Gold Futures Market Update — 2026-07-19 시장 브리핑
The gold futures market remains under pressure as expectations for Federal Reserve rate hikes and a strong dollar weigh on prices. Technically, the price is trading between resistance at $4,050 and support at $3,940, with central bank buying providing a structural floor.
Gold Futures Market Update — 2026-07-19
Current Gold Price and Key Metrics
As of July 17, 2026, spot gold was trading at $4,015.75/oz.
Gold has seen a significant decline, dropping 28% from its peak in January.

Market Influencers and News Analysis
1. Federal Reserve Rate Hike Expectations
The market expects the likelihood of Federal Reserve rate hikes to increase, which is driving up real yields and negatively impacting gold.
While weak U.S. economic data provided temporary support, gold continues to trend lower, trading near $3,990.

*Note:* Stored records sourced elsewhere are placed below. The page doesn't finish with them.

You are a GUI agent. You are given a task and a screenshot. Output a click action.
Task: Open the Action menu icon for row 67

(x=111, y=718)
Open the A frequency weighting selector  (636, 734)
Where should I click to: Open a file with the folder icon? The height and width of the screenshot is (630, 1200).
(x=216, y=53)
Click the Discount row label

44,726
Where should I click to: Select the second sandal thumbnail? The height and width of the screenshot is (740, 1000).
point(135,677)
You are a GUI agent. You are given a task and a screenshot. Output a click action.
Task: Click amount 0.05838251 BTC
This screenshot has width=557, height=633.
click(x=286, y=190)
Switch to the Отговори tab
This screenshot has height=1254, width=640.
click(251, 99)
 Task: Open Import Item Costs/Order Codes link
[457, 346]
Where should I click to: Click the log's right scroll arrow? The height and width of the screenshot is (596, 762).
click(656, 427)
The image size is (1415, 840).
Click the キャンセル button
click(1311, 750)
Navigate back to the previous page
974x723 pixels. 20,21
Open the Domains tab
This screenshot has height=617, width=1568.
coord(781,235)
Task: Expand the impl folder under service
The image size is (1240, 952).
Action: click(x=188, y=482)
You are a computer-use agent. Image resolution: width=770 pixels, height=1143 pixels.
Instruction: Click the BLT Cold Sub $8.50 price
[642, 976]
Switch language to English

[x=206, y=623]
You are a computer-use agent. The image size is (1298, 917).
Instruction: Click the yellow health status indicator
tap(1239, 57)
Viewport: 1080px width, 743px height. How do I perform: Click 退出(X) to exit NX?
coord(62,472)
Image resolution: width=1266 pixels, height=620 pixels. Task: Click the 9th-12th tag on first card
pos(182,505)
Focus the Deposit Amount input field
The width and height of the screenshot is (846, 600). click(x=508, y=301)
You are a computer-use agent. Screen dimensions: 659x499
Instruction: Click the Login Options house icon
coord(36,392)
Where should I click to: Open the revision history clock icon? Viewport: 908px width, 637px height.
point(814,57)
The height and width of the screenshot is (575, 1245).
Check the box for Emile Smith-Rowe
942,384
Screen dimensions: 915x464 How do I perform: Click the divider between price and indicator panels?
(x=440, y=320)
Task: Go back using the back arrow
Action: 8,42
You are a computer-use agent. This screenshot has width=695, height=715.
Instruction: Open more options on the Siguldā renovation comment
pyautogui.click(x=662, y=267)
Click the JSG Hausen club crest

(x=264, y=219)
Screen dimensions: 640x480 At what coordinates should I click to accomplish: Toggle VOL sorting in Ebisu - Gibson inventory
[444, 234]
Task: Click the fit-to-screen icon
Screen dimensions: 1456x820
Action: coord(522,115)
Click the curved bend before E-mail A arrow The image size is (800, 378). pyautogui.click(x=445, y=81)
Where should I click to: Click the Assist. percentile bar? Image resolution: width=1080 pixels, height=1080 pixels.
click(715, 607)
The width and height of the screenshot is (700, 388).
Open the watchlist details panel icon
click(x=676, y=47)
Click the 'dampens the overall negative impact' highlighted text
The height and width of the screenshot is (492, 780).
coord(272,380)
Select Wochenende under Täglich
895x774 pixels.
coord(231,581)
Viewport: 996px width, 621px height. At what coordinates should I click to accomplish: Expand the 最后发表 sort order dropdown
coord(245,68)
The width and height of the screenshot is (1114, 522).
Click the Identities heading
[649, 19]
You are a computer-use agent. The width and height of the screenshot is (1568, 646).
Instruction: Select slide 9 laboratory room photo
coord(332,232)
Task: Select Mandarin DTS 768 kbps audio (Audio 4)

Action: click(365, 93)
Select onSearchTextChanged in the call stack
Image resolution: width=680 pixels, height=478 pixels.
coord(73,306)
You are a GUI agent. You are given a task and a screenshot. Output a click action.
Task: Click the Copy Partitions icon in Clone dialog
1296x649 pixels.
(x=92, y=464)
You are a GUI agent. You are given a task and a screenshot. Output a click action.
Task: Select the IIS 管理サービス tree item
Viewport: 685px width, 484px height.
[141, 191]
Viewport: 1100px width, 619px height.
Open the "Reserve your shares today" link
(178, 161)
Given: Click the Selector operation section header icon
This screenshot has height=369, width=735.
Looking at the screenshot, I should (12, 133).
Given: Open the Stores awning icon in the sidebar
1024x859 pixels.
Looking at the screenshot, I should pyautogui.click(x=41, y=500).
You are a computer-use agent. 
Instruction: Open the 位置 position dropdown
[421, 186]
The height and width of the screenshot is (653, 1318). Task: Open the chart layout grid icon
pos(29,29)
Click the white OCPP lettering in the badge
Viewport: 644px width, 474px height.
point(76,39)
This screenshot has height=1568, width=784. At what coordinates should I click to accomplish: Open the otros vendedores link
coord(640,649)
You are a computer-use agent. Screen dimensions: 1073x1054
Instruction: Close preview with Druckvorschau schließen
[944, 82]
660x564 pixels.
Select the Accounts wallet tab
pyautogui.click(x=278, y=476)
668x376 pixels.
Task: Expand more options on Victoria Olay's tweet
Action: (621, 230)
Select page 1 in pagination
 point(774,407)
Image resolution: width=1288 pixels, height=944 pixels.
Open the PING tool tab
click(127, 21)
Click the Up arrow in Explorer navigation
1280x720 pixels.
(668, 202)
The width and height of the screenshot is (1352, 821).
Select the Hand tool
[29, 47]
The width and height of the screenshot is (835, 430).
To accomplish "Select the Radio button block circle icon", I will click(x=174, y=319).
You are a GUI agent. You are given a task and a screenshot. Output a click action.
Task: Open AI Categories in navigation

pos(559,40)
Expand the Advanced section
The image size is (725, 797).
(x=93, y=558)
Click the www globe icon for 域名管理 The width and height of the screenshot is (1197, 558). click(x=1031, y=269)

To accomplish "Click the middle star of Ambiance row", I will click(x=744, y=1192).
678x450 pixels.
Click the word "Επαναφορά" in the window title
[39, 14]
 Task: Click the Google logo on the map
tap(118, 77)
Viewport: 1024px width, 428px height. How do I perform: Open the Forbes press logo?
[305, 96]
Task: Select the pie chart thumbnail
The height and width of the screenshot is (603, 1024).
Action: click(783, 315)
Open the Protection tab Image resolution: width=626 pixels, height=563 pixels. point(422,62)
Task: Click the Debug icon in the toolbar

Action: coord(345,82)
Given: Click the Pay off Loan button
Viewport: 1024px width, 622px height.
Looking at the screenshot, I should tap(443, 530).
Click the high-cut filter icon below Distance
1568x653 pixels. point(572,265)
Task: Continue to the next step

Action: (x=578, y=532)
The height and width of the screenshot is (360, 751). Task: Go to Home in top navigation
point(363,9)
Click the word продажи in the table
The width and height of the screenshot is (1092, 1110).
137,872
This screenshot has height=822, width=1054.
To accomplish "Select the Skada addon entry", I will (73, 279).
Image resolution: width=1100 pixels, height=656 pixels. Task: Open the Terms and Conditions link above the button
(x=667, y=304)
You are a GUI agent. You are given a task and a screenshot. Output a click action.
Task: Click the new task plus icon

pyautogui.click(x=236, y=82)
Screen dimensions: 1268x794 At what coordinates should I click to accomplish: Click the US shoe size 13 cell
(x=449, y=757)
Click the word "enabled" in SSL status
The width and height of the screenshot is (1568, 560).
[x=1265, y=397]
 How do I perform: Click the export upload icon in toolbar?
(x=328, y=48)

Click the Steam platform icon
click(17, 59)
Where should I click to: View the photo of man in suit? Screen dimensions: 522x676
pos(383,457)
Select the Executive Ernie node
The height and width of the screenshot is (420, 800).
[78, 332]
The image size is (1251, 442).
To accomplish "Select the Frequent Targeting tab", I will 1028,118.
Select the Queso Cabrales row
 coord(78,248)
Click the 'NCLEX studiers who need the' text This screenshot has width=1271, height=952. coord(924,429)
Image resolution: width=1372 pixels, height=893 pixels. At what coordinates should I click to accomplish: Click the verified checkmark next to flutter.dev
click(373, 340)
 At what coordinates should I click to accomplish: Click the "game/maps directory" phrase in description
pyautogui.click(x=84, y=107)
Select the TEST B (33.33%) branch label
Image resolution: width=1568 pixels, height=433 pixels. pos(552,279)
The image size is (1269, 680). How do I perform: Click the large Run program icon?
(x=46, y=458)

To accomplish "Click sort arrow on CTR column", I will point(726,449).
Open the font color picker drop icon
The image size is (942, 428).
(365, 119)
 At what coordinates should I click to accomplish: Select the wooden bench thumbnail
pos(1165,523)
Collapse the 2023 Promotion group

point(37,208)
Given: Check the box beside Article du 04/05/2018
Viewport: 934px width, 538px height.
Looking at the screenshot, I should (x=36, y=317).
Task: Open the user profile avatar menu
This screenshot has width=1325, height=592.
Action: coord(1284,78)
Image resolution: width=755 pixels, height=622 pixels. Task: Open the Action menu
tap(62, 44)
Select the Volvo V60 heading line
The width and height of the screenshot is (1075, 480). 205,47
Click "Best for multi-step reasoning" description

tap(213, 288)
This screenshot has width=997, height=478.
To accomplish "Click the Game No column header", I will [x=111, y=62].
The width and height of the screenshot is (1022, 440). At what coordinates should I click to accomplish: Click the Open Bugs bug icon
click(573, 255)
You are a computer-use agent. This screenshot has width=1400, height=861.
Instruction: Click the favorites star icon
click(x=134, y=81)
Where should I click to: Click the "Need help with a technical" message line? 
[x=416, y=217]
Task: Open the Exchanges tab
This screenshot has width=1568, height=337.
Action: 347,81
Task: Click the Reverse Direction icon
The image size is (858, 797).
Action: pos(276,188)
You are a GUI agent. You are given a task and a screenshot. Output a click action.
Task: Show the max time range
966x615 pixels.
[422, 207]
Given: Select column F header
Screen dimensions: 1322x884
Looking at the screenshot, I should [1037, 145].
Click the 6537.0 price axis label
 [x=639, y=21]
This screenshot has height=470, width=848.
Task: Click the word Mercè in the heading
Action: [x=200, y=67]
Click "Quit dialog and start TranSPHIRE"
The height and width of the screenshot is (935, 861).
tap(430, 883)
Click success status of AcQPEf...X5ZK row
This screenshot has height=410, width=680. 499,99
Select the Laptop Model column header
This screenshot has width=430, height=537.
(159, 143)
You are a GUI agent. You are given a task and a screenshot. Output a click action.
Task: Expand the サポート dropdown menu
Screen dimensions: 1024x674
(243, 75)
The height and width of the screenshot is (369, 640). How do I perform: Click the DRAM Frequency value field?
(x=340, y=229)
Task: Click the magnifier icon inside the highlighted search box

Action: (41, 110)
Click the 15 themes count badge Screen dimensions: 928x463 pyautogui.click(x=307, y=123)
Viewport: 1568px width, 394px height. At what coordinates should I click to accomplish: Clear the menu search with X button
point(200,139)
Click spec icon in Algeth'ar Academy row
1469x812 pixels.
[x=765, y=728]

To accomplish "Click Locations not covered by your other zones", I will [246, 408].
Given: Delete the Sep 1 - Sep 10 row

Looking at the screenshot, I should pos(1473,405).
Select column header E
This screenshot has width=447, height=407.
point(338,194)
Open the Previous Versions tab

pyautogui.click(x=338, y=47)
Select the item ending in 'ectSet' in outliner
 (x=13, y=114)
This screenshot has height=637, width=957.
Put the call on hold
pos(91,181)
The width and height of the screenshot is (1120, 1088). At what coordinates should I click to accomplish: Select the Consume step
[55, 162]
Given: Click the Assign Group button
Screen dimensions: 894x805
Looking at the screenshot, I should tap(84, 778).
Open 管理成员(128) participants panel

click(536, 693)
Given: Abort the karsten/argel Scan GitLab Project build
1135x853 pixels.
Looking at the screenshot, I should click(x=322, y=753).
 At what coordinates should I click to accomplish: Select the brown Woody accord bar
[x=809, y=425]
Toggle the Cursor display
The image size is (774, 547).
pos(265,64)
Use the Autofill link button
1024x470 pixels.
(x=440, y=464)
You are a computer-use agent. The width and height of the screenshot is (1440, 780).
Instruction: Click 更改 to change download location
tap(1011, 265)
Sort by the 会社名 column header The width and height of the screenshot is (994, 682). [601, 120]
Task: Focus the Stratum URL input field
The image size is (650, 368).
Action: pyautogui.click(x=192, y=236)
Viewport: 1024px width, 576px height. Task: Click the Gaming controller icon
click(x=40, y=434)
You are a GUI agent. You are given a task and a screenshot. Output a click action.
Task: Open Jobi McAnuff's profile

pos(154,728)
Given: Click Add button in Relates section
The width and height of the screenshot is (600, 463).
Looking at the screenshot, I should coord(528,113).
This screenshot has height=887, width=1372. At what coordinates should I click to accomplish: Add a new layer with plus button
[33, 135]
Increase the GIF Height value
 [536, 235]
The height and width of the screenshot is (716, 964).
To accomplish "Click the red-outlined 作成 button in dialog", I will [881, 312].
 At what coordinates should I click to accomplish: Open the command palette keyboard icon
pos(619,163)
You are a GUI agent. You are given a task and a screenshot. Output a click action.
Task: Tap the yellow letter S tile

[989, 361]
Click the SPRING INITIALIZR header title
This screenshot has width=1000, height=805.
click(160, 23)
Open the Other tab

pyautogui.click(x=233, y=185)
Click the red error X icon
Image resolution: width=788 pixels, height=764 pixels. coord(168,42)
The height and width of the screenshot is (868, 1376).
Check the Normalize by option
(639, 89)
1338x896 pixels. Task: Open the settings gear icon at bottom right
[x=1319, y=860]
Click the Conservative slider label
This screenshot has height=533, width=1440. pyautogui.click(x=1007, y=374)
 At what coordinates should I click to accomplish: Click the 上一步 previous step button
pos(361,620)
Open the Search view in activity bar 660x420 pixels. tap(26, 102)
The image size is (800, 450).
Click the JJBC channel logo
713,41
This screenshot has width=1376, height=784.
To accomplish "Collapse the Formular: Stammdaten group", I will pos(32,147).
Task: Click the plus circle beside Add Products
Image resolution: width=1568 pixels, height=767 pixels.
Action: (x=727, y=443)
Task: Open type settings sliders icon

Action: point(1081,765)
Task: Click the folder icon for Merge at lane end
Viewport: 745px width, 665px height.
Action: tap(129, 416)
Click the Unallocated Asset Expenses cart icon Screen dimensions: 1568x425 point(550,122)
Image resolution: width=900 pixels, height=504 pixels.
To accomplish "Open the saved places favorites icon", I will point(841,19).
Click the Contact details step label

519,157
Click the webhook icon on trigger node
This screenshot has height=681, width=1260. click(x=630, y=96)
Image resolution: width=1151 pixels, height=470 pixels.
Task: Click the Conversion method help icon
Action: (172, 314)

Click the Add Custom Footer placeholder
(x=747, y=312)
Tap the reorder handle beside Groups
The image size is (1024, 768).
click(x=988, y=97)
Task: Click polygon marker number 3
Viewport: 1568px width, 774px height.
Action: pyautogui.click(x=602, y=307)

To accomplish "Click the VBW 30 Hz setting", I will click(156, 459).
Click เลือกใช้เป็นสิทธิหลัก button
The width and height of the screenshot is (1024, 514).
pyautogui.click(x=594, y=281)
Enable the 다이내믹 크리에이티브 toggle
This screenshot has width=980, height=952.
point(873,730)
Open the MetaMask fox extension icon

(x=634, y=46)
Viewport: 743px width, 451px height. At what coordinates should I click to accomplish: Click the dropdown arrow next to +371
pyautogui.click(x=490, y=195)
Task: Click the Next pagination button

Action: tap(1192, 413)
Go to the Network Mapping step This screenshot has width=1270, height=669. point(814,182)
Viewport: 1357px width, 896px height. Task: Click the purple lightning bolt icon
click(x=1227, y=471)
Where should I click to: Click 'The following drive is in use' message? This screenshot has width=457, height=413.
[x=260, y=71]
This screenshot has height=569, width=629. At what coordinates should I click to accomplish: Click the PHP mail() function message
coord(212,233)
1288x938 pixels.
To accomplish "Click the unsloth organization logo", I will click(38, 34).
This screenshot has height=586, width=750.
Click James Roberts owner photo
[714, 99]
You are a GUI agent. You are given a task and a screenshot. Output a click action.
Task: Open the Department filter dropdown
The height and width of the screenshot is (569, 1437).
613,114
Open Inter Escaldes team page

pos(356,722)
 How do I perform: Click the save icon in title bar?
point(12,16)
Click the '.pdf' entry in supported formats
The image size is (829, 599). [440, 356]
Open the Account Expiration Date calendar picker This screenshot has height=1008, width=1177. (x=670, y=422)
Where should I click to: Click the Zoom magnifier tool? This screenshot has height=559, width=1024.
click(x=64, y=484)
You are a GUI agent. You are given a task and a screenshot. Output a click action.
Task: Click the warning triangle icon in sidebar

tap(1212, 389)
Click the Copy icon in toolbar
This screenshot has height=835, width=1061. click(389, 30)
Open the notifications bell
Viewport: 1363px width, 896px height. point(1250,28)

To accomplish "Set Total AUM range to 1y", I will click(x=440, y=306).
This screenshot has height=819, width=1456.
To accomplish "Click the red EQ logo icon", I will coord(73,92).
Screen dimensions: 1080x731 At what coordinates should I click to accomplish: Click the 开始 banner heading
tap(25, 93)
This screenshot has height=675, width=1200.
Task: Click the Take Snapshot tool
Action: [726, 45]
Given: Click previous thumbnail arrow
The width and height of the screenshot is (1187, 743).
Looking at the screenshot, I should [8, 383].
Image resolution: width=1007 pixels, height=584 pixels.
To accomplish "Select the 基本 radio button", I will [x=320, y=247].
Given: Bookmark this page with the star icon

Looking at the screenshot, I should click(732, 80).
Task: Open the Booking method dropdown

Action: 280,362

2. Lack of Catalysts Due to Easing Inflation
As inflation cools, demand for gold as an inflation hedge has weakened. OCBC Bank anticipates that gold prices will continue to fall through the end of 2026 due to high U.S. Treasury yields, a strong U.S. dollar, and weak investment demand.
3. Central Bank Buying Provides a Floor
Goldman Sachs noted that consistent demand from central banks is creating a floor for gold prices, with a year-end 2026 target of $4,900/oz.
Technical Chart Analysis and Trading Scenarios
Gold is currently trading within a descending channel, with short-term technical analysis suggesting the following scenarios:
Bullish Scenario:
- Upside Target: $4,050 resistance level
- A potential bounce could see prices reach this level.
Bearish Scenario:
- Short-term Support: $3,940–$3,945
- A drop below this level could lead to further declines toward the mid-term support of $3,886.
Resistance Cluster: Resistance on the daily chart is clustered around the $4,017 and $4,050–$4,060 levels.

Macro Context
1. U.S. Dollar Strength
A strong U.S. dollar is suppressing dollar-denominated gold prices, increasing the cost of gold imports and reducing international demand.
2. Rising U.S. Treasury Yields
Higher U.S. Treasury yields have increased real interest rates, lowering the relative attractiveness of non-interest-bearing assets like gold. This raises the opportunity cost of holding gold.
3. Structural Support from Central Bank Demand
According to the World Gold Council, central bank gold buying reached 244 tonnes in the first quarter of 2026, setting a historical record. This sustained demand provides a floor for gold prices as central banks continue to diversify their reserves away from U.S. Treasuries and into gold.